Steve Lee

TOMB OF THE UNKNOWN WARRIOR WW1 | Remembrance Day in Westminster Abbey 1920

Steve Lee

In 1918, the curtain fell on the carnage of the Great War. In 4 years, 32 nations were dragged into a senseless conflict, empires collapsed, revolutions were ignited and 40 million people were sacrificed to a war that shattered both mind and body. 

Walking through the largest British and Commonwealth War Cemetery anywhere in the world, you get a sense of the insanity of it all. Tyne Cot is the final resting place of 12,000 men with a further 35,000 honoured on the memorial to the missing. Most of them died during the horrific Battle of Passchendaele.

6 miles west at Ypres stands is the Menin Gate. 80 miles south, the Thiepval Memorial rises above the battlefields of the Somme. Combined, they honour the memory of 127,000 soldiers who fought and died in the ranks of the Allied forces. The vast majority have no other known grave.

I've visited many battlefields across Europe, some of them many times. In each place I’ve sensed something of the psychological and spiritual imprint that catastrophic loss of life leaves in its wake. Even after all these years, the pain cries out.

In 1916, a Christian Army chaplain, stumbled on the temporary grave marked with a rough wooden cross. Inscribed on it were these words ‘An Unknown British Soldier’ nothing else.

Reverend David Railton was so affected by it, he persuaded military top brass and government officials to honour an unidentified fallen soldier as a way of acknowledging the hundreds of thousands of others. Two years after the end of WW1, Railton’s dream became a reality.

In 1920, a secret military operation was carried out by a handpicked team to exhume the remains of 4 soldiers from various makeshift battlefield graves along the Western Front. Each one was draped in the Union Jack and then taken away by field ambulance to the British HQ at Arras. 

Brigadier General Wyatt then selected one at random, no official record was released as to how it was done. The chosen remains were placed in a coffin and taken to Boulogne by horse drawn carriage. The other three were reburied.

On its arrival the coffin was carried through streets lined with a thousand French children and then loaded onto HMS Verdun. That V-Class destroyer sailed across the Dover Straits escorted by 6 battleships. On its arrival in England, the coffin was greeted by a 19-gun Field Marshall’s salute.

Following the ceremony at Dover, it was placed on a train bound for London and then on the morning of November 11th, men from the 3rd Battalion of the Coldstream Guards placed the casket on a gun carriage drawn by six stallions of the Royal Horse Artillery with full military honours.

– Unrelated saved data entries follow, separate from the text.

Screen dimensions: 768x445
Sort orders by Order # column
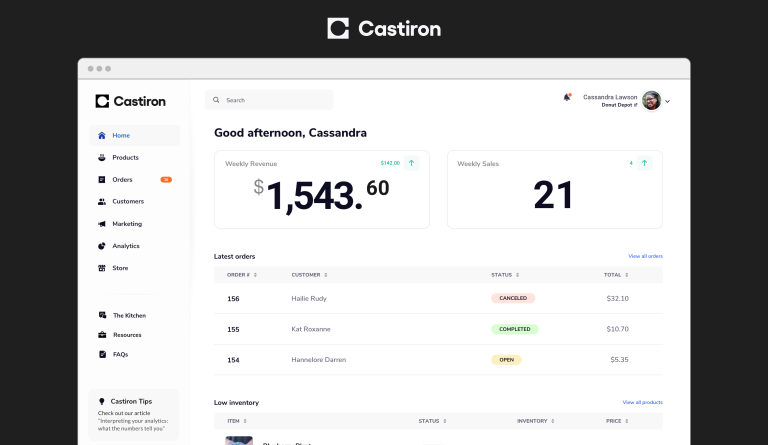243,274
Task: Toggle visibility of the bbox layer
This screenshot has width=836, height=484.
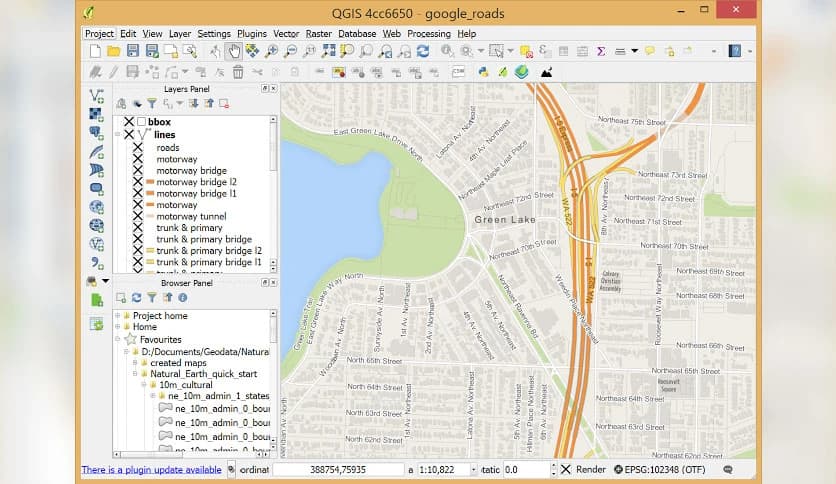Action: click(129, 122)
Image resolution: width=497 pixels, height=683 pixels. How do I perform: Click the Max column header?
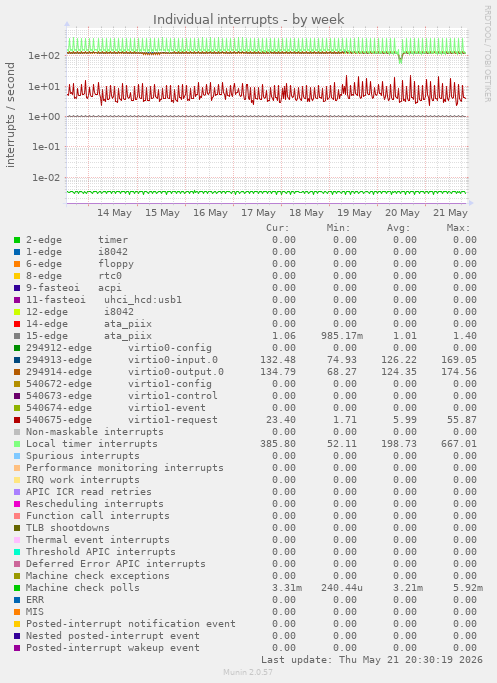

It’s first stop was the Cenotaph in Whitehall where King George V laid on it a wreath and a hand written card that said ‘In proud memory of those warriors who died unknown in the Great War. Unknown, and yet well-known as dying, and behold they live” 

The pallbearers, made up of Lords, Admirals and Generals led the procession to Westminster Abbey with members of the royal family and government ministers following behind. As they entered, the choir sang ‘O God our help in ages past, our hope for years to come’. 

The Unknown Warrior was then laid to rest in soil taken from the battlefields of France and Flanders. A black marble slab lies over the grave, with lettering made of brass melted down from bullets and shell casings from Passchendaele.

100 women who had lost their husbands or their sons in battle were invited as honoured guests to that first service. And now, on November 11th each year, the descendants of nearly a million men can find some sort of closure by knowing that the Unknown Warrior could be their own.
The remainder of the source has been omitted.